提示文 -
ぶんぶんのへそ曲がり音楽日記

オペラ、管弦楽中心のクラシック音楽の音楽会鑑賞記、少々のレビューが中心です。その他クラシック音楽のCD,DVD映像、テレビ映像などについても触れます。 長年の趣味のオーディオにも文中に触れることになります。その他映画や本についても感想記を掲載します。

2013年02月

2013年2月11日
於:サントリーホール(1階17列中央ブロック)
 
東京交響楽団、第607回定期演奏会
指揮:ユベール・スダーン
コントラルト:ナタリー・シュトゥックマン
 
マーラー:歌曲集「亡き子を偲ぶ歌」
フォーレ:組曲「ペレアスとメリザンド」
ドビュッシー:交響詩「海」
 
東響の今年のテーマである、マーラー歌曲集とフランス近代作曲家の作品2つの、失礼ながら少々さびしいプログラム。その割には満席とまでは行かないが、かなりお客さんで埋まっていたのでびっくり。久しぶりに東響を聴いたが、いつになく艶のある音で、その美しい響きを堪能した演奏会だった。

表示データ -
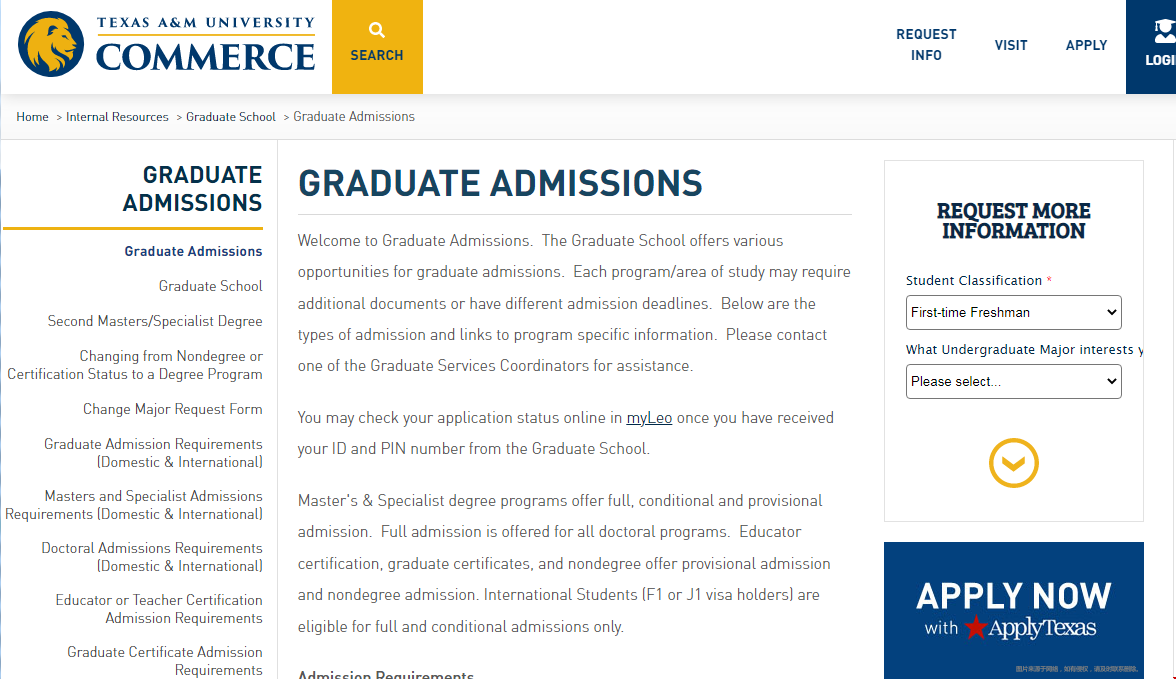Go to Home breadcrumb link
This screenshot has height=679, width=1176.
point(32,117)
...
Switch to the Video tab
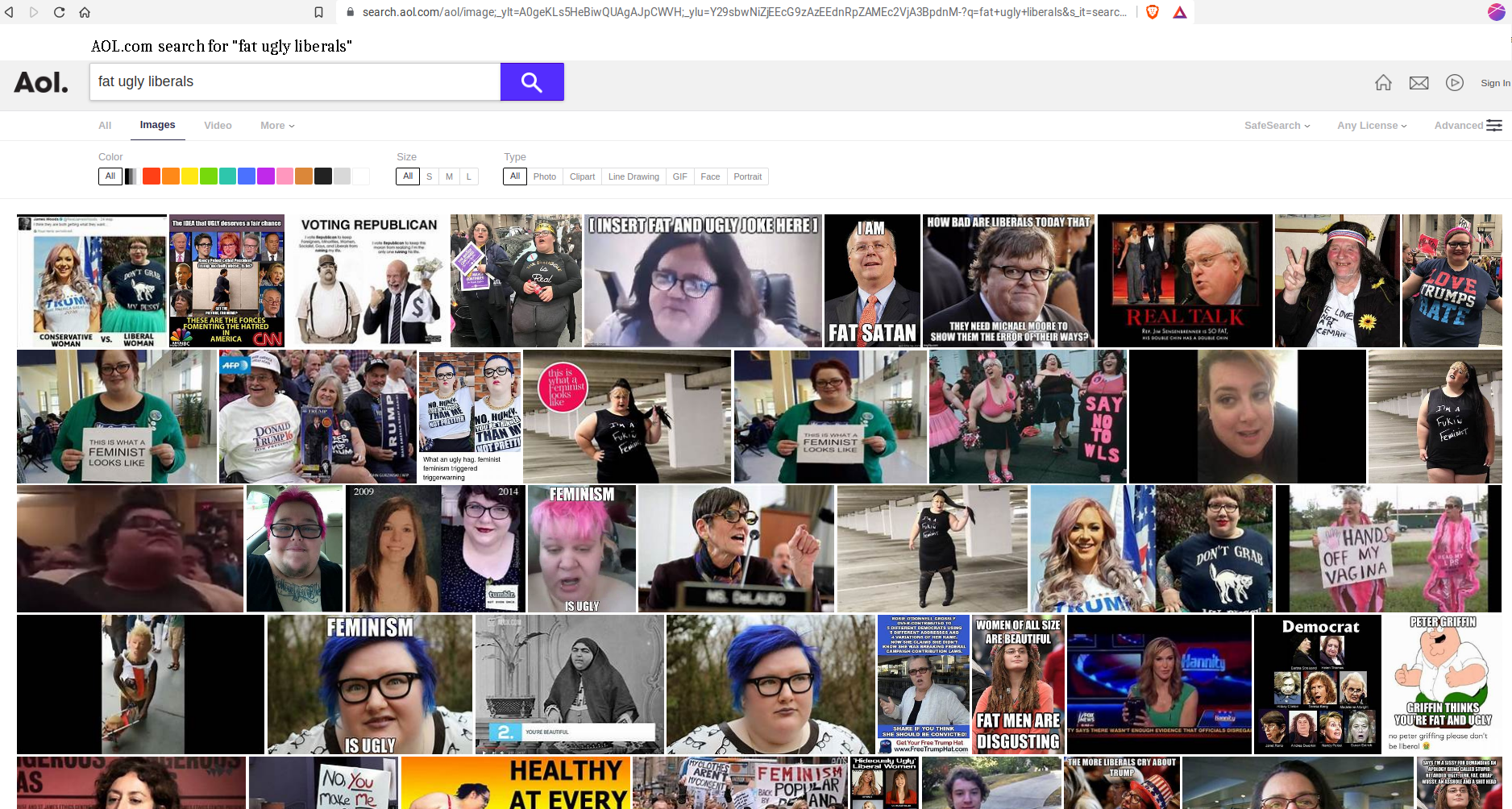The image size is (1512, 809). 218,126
---
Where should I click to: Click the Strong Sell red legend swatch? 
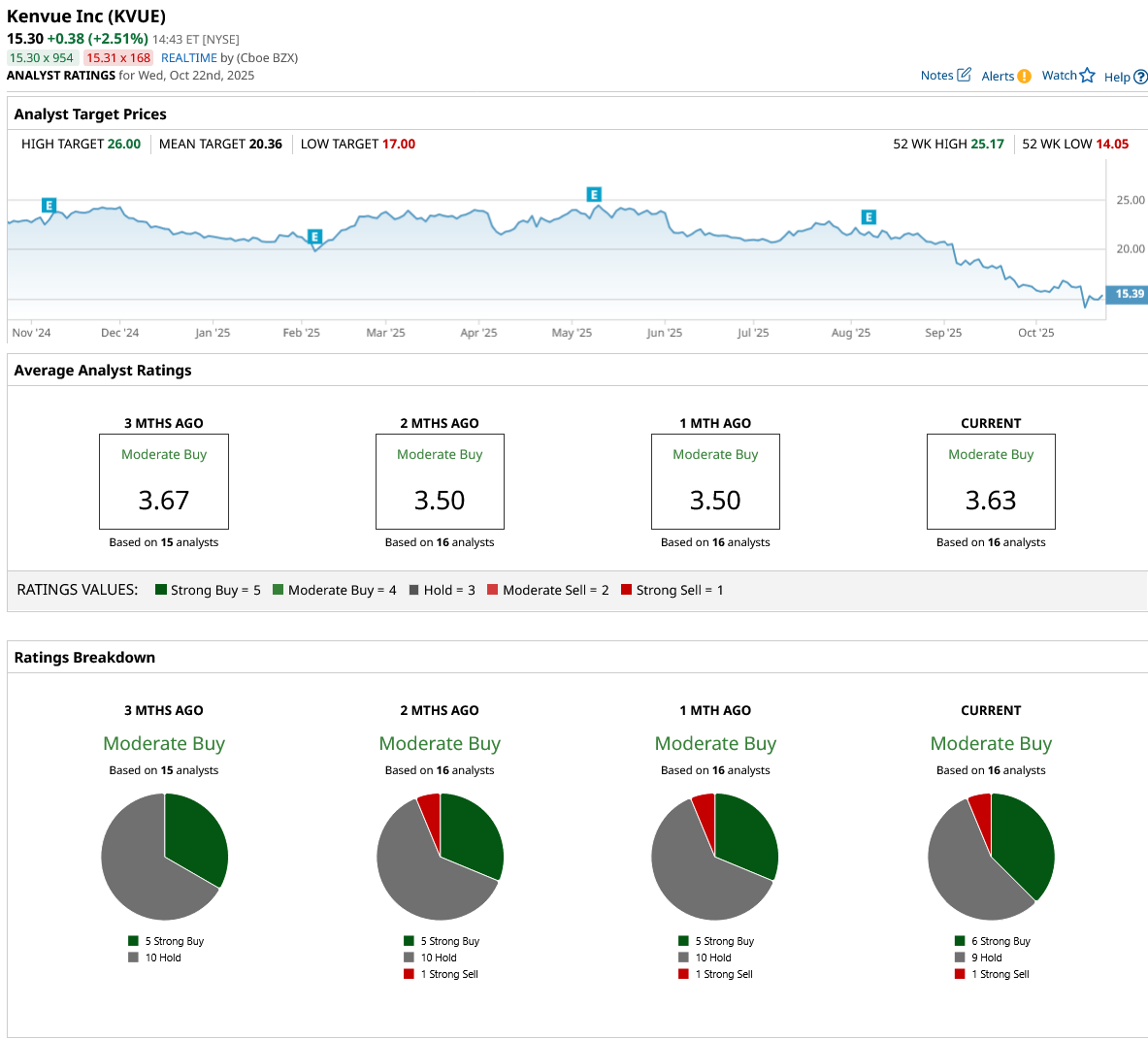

課題 1 -
音楽日記について、次の問いに答えよ。
(a) 2013年2月11日の演奏会はどこで開かれたか。
(b) その演奏会の指揮者は誰か。
(c) 久しぶりに聴いた東響の音を、筆者はどう表しているか。
課題 2 - 音楽日記の演奏会の記事を、最後の文の後から書き継げ。
データは参照しなくてよい。

解答 1 -
(a) サントリーホール
(b) ユベール・スダーン
(c) いつになく艶のある音

解答 2 -
マーラーはリュッケルトの詩によるもので、亡くなった子供を偲ぶ歌五編である。好みとしては、これとは別にマーラーがリュッケルトの詩に付けた五編のほうが好きだ。この亡き子を偲ぶ歌は詩が難しい(私には)。シュトゥックマンの歌唱は、以前マーラーの二番の交響曲で素晴らしい演奏を聴かせてくれたのが印象的。今日も素晴らしい。なによりその深みのある声が魅力だ。今日聴いた曲では1曲目の「太陽はかくも鮮やかに昇ろうとする」がぞくぞくするくらい素晴らしかった。
 フォーレの「ペレアス・・・」は正直云って映画音楽みたいであまり面白くない。メーテルリンクの「ペレアスとメリザンド」がなぜ世の作曲家を惹きつけたのか、浅学の私にはわからないが、私はドビュッシーのオペラに最も共感する。東響の木管群の美しさを味あわせてくれたプログラムだ。
 「海」は昔からよく聴いた曲だ。アンセルメ盤やカラヤン盤に親しんできたが、最近はミュンシュ盤を聴くことが多い。今夜のスダーンの演奏はどちらかというと海という標題性をあまり意識しない演奏だったような気がする。1楽章の終わりや3楽章などは別物のように壮大に聴こえた。演奏時間は23分強でミュンシュとほぼ同じ、カラヤンよりかなり速い。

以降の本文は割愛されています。